Une transformation « authentique » qui associe les salarié·e·s
Engagements à limiter son impact écologique ou à améliorer son impact social, mesures de qualité de vie au travail ou de formation : ces actions peuvent certes donner plus de sens à l’emploi, mais elles ne constituent pas pour autant une panacée. Thomas Coutrot et Coralie Perez étudient la corrélation entre « certification RSE par un cabinet d’audit extérieur » et sens du travail. Leur conclusion ? Les salarié·e·s de ces entreprises « ne trouvent pas plus de sens » dans leur emploi qu’ailleurs. En cause : « dans la plupart des cas, les indicateurs RSE sont produits par les entreprises elles-mêmes, avec très peu de contrôle indépendant, reflétant davantage une politique de communication qu’une véritable politique de transformation du management et des décisions de production ».
De même, Caroline Derom observe que les salarié·e·s sont « de plus en plus critiques sur le cœur d’activité de l'entreprise et de plus en plus vigilants au greenwashing ». Si la transformation de l’entreprise n’est pas « authentique » ou si elle ne fait pas preuve de suffisamment de transparence, les collaborateur·rice·s peuvent perdre leur motivation.
Pour rendre la transformation réelle, il faudrait que les entreprises déploient des indicateurs de qualité du travail « validés par les salarié·e·s et les représentants du personnel », estime Thomas Coutrot. Selon lui, les enquêtes sur les conditions de vie au travail et « les sciences du travail ont montré que le bien-être ou la santé des salarié·e·s se construisent principalement à partir de leur pouvoir d’agir au travail. » Associer les salarié·e·s à la politique RSE se révèle donc indispensable.
La RSE ne peut pas tout
Les études et sondages montrent que les salarié·e·s et étudiant·e·s attentif·ve·s au sens de leur emploi souhaitent que le cœur de leur activité serve des objectifs d’intérêt général. Pour 68 % des actif·ve·s interrogés par OpinionWay pour l’Anact, le travail a du sens parce qu'il est utile pour la société. Le verdissement ou l’amélioration de l’impact social d’une activité jugée inutile ou à l’impact écologique ou social négatif ne suffira donc pas forcément.

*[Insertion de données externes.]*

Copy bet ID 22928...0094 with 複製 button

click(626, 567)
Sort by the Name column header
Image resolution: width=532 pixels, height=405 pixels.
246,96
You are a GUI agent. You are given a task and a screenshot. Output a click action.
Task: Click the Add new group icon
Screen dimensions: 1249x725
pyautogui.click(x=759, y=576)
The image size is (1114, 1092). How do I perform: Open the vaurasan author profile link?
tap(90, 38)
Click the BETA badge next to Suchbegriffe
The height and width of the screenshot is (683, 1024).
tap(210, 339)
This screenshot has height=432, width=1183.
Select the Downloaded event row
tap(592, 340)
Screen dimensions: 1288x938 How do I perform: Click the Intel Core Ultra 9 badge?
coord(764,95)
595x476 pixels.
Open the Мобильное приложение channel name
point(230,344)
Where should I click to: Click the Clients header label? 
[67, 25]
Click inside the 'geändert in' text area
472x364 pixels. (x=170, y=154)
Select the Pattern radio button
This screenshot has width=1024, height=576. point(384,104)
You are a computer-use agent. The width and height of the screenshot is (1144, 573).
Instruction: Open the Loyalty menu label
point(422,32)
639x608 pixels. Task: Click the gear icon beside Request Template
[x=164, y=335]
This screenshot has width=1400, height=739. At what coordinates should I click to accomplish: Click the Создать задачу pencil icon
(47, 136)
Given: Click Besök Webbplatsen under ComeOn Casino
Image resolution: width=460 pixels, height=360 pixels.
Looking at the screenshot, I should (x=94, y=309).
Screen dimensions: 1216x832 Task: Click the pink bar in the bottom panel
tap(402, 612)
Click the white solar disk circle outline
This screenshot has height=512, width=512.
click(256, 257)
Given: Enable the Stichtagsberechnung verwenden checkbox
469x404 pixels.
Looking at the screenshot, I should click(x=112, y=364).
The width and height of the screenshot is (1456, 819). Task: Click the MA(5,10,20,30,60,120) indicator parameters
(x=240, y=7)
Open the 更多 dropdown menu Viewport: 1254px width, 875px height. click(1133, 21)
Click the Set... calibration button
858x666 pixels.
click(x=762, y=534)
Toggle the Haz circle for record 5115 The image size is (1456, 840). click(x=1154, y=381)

Thomas Coutrot estime enfin qu’un travail perd son sens dès lors qu’il est fondé sur la recherche du profit et que la performance est analysée à l’aune d’indicateurs financiers. À ses yeux, il est « un peu aléatoire » d’effectuer le « pari de rendre compatible » des principes RSE avec « des pratiques alignées sur l’intérêt financier des actionnaires (...) dans un monde concurrentiel comme le nôtre ». Ainsi, l’économie sociale et solidaire, qui promeut des valeurs « d’utilité sociale et environnementale qui ne sont pas tournées vers le profit », peut selon lui fournir une réponse à la quête de sens des salarié·e·s.